В законе Яровой нет норм, ограничивающих или запрещающих хранение трафика иностранных граждан или подданных, говорит аналитик Российской ассоциации электронных коммуникаций Карен Казарян, если же российская компания будет хранить данные пользователя из ЕС без его согласия или предоставит эти данные российским правоохранительным органам без решения суда, она нарушит новый регламент.

А такие прецеденты неизбежны, уверен Казарян: во-первых, в России живут и пользуются местными услугами связи европейские граждане, во-вторых, россияне, деятельностью которых интересуются спецслужбы, могут переписываться и разговаривать с абонентами из Европы.

России грозит исключение

Очень вероятно, что в соответствии с регламентом ЕС исключит Россию из перечня стран с адекватным уровнем обработки персональных данных, говорят Левова и Дроздов. Выход из числа таких стран запретит всем российским компаниям обработку данных европейцев, что чрезвычайно усложнит взаимодействие операторов с их европейскими операторами-партнерами в Европе и всю систему их обмена информацией с Европой, говорит Казарян. Странно, что МИД России пока не обратил внимания на эти риски, удивлена Левова.

Законодательство ЕС предполагает избирательное хранение данных пользователей и не всех, а только определенных – в целях обеспечения национальной безопасности и правопорядка и только при наличии соответствующих подтверждений от спецслужб, говорит директор по стратегическим проектам Института исследований интернета и участник рабочей группы «Связь и информационные технологии» Российского союза промышленников и предпринимателей Ирина Левова. Закон же Яровой подразумевает хранение данных всех абонентов без исключения и использование этих данных постфактум для доказательств, в случае если пользователь окажется виновным.

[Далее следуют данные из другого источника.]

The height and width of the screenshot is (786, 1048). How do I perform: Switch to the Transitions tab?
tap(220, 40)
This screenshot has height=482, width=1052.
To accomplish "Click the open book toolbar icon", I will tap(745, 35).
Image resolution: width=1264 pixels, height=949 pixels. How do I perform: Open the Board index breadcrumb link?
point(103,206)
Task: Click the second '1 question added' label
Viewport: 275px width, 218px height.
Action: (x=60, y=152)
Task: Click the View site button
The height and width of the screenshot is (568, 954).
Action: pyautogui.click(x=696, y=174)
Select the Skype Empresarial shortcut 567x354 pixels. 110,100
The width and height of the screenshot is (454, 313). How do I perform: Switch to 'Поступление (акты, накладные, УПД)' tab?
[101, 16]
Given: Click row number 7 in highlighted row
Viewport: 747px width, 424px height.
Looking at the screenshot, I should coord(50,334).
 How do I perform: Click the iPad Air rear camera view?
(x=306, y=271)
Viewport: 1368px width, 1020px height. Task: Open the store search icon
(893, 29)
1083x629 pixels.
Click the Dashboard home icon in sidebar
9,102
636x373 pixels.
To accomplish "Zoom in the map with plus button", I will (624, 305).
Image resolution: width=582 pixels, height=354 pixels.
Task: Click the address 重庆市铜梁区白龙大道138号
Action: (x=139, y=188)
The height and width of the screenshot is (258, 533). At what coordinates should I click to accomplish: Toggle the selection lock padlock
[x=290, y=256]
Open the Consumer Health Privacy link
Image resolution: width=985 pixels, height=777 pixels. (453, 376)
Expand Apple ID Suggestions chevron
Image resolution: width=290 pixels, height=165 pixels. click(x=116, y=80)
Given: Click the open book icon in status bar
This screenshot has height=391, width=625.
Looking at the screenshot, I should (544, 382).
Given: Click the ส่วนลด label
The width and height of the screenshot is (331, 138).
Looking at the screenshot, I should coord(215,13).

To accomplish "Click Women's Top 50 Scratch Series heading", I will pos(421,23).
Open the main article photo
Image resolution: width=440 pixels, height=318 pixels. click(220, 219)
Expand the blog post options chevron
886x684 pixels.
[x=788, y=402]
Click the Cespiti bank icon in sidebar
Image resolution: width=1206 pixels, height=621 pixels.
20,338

Еще одна норма, которая есть в европейском законодательстве и отсутствует в российском, – оператор персональных данных должен в течение 72 часов сообщить об утечке таких данных, если она произошла, говорит старший менеджер управления информационными рисками «KPMG Россия» Андрей Дроздов.

Партнер консалтингового агентства в области информационной безопасности «Емельянников, Попова и партнеры» Михаил Емельянников предполагает, что нормы европейского права будут обязательны к исполнению российскими операторами только в том случае, если операторы работают на территории ЕС. Но и такая практика, по его словам, не редкость. Например, российский оператор может собирать и хранить мобильный трафик гражданина ЕС, который живет в России, но продолжает пользоваться сим-картой российского оператора в Европе. Новый европейский закон предусматривает и сценарий, когда российская компания получает данные от европейского оператора для их обработки.

Европейский регламент предусматривает, что в каждом государстве ЕС будет создан специальный госорган, контролирующий правила обработки данных. Именно они и будут через Еврокомиссию пытаться наложить штрафы на компании-нарушители – точно так же, как это было в случае с наложением штрафов на Google или Facebook.

Вопрос, насколько жесткими окажутся требования к российским операторам на практике, требует детального изучения и до первого прецедента ответ на него не ясен, говорят Левова и Емельянников. На подготовку к исполнению двух не гармонизированных между собой законов из разных юрисдикций у операторов остается меньше года. Регламент вступает в силу 25 мая 2018 г., а поправки Яровой – 1 июля 2018 г.

Первые массовые прецеденты могут случиться сразу же: с 14 июня по 15 июля 2018 г. в России пройдет финальная часть чемпионата мира по футболу. Представитель пресс-службы FIFA в России затруднился дать прогноз, какое количество болельщиков из Европы посетит чемпионат мира: билеты еще не поступили в продажу. Ростуризм в I квартале 2017 г. зарегистрировал 0,99 млн поездок граждан Евросоюза в Россию – но учитывались только туристические поездки.

Представители Министерства иностранных дел России, Минкомсвязи и директората Еврокомиссии по сетям связи, контенту и технологиям не ответили на запросы «Ведомостей».

Представители МТС, «Вымпелкома», «Мегафона» и Tele2 отказались от комментариев.